TASK: Given the records below, would you repeat exactly the lines that begin at the one containing "Viewport: 1497px width, 692px height." and end at the one containing "Select the Status column header", inclusive?

====== GIVEN RECORDS

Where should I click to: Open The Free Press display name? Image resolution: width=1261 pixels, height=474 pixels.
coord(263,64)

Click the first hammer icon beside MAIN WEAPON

============
====== GIVEN RECORDS

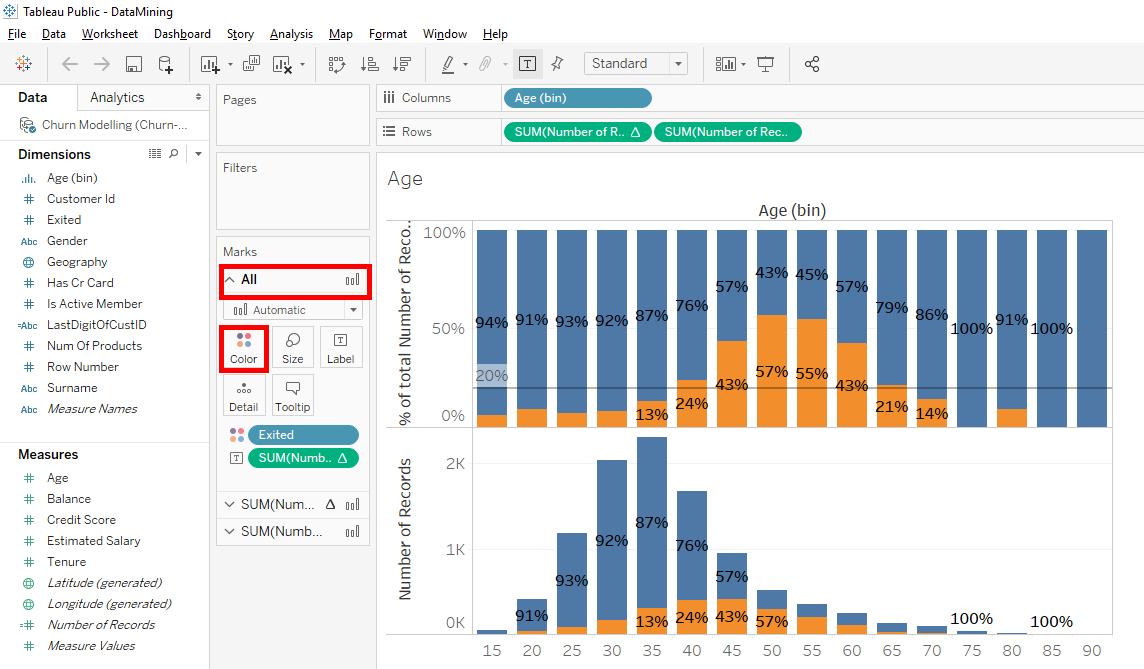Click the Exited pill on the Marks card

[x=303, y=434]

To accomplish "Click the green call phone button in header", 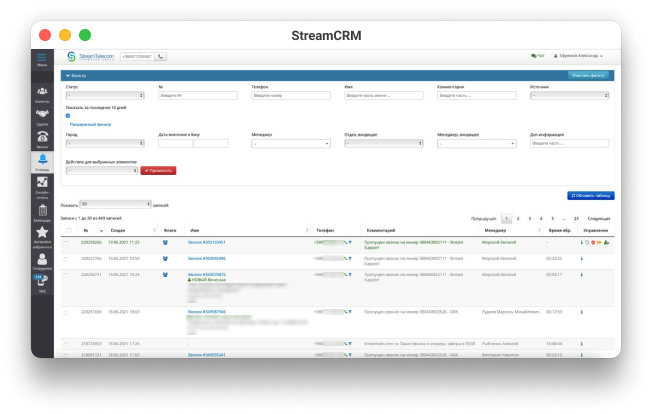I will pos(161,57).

============
====== GIVEN RECORDS

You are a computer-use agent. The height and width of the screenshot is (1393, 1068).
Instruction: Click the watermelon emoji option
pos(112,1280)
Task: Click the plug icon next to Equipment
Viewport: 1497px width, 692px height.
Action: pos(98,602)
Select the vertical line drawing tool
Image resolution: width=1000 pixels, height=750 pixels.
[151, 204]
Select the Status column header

============

EXPECTED ANSWER:
Viewport: 1497px width, 692px height.
Action: pos(98,602)
Select the vertical line drawing tool
Image resolution: width=1000 pixels, height=750 pixels.
[151, 204]
Select the Status column header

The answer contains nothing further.